Luisa preguntó en secreto al dueño de la tienda de materiales de arte, y él le dijo: —Los más puros hay que encargarlos. Un juego cuesta 385 dólares.
Apretó los dientes y aceptó tres turnos nocturnos seguidos de ensamblaje de joyas hasta reunir el dinero.
Cuando se lo llevó a Miguel, él dijo: —Gracias.
El tono fue cortés y distante.
Ella estuvo tan feliz que no pudo dormir.
Tres años después, su restaurante de mariscos abrió al público.
Aquel día había bebido alcohol; con el valor en alza, le tomó la mano y dijo: —Miguel, me gustas, me gustas muchísimo.
Miguel guardó silencio durante largo rato.
Afuera, las luces de neón nunca se apagaban; dentro, su corazón latía desbocado.
Ella miró su hermoso perfil y pensó que, si él decía que no, también podría comprenderlo.
Él era la luna en el cielo; ella, el barro en el fondo de la tierra. Nunca debieron estar juntos.
Pero Miguel dijo: —De acuerdo.
Luisa sonrió, y mientras sonreía, las lágrimas comenzaron a caer.
Sabía que él lo hacía para pagar una deuda de gratitud, y también sabía que ella era codiciosa: habiendo conseguido a la persona, todavía quería su corazón. Pero la vida era tan larga que, algún día, lograría su deseo.
Hasta que Adriana regresó.
Ella era la amiga de la infancia que Miguel siempre había añorado, con quien había aprendido a pintar desde pequeños, y también la prometida con la que se había comprometido desde la niñez.
—¿Los cambios que has tenido últimamente son por Adriana? De verdad que entre ella y yo solo hay un antiguo vínculo...
Miguel dudó durante todo el camino y, al final, formuló la pregunta, interrumpiendo sus recuerdos.
—Sí y no. —Luisa se encogió de hombros con indiferencia—. Cuando terminemos de ver a mi padre, te lo explicaré con claridad.
Miguel no tuvo más remedio que reprimir por el momento la ansiedad y las dudas que lo llenaban.

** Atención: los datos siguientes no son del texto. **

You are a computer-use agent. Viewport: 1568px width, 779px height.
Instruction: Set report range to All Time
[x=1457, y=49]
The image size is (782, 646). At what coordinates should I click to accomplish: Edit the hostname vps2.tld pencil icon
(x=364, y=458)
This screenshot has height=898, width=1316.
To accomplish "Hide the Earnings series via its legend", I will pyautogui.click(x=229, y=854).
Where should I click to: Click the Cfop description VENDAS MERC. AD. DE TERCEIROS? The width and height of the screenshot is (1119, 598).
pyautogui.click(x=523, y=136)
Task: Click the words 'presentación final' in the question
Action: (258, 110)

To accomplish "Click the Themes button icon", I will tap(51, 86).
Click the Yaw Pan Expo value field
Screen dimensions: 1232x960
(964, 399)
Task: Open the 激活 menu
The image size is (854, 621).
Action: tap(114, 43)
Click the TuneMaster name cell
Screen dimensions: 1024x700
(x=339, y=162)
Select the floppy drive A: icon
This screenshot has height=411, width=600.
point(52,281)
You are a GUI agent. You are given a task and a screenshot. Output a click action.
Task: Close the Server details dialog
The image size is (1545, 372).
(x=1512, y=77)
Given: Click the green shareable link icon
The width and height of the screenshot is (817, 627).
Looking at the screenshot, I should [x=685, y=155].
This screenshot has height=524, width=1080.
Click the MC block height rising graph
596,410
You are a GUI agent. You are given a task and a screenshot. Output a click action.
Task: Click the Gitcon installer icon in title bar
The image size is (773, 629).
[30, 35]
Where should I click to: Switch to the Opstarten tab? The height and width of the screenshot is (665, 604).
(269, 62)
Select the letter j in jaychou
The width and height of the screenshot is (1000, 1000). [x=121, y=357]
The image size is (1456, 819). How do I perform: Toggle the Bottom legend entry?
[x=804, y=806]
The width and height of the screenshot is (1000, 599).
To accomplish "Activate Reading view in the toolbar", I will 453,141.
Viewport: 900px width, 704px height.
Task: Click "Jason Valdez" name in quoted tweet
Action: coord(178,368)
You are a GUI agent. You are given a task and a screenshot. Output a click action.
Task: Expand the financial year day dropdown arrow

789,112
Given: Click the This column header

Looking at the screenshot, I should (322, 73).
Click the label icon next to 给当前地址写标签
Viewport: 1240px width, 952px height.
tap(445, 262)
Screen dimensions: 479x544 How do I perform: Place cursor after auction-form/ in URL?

Tras pasar dos cruces más, llegarían al Cementerio de la Esperanza, cuando de pronto sonó el teléfono.
Miguel contestó, y al otro lado llegó la voz dulce y suave de Adriana.
—Miguel, se ha roto una tubería en la casa antigua, todo está lleno de agua, tengo mucho miedo... ¿puedes venir?
Luisa parecía no haber oído nada, o tal vez no le importaba en absoluto; seguía mirando por la ventanilla.
Miguel la miró un instante y arrugó la frente. —Adriana, ahora no me viene bien. Primero cierra la llave general, llamaré al servicio de mantenimiento por ti...
—No sé dónde está la llave general —lo interrumpió Adriana entre sollozos.
—Miguel, ¿sigues enfadado conmigo? En ese entonces mis padres insistieron en llevarme lejos; en estos diez años no ha pasado un solo día sin que me arrepintiera. Lo siento, pero no me abandones...
El aire dentro del auto se congeló durante unos segundos.
Los sollozos y el ruido del agua corriendo al otro lado del teléfono se entrelazaban, estimulando los tímpanos de Miguel.
Apretó el teléfono, respiró hondo y se volvió hacia Luisa.
—Ha pasado algo en la casa antigua. Adriana ha sido mimada desde pequeña; no puede manejar esto sola.
—Luisa, yo...
Ella ya había previsto su elección y no tenía paciencia para seguir escuchando sus palabras grandilocuentes.
Indicó al conductor que se detuviera en la esquina y luego desbloqueó la puerta del auto para Miguel, apremiándolo con calma.
—Ve rápido. No hagas esperar a la gente.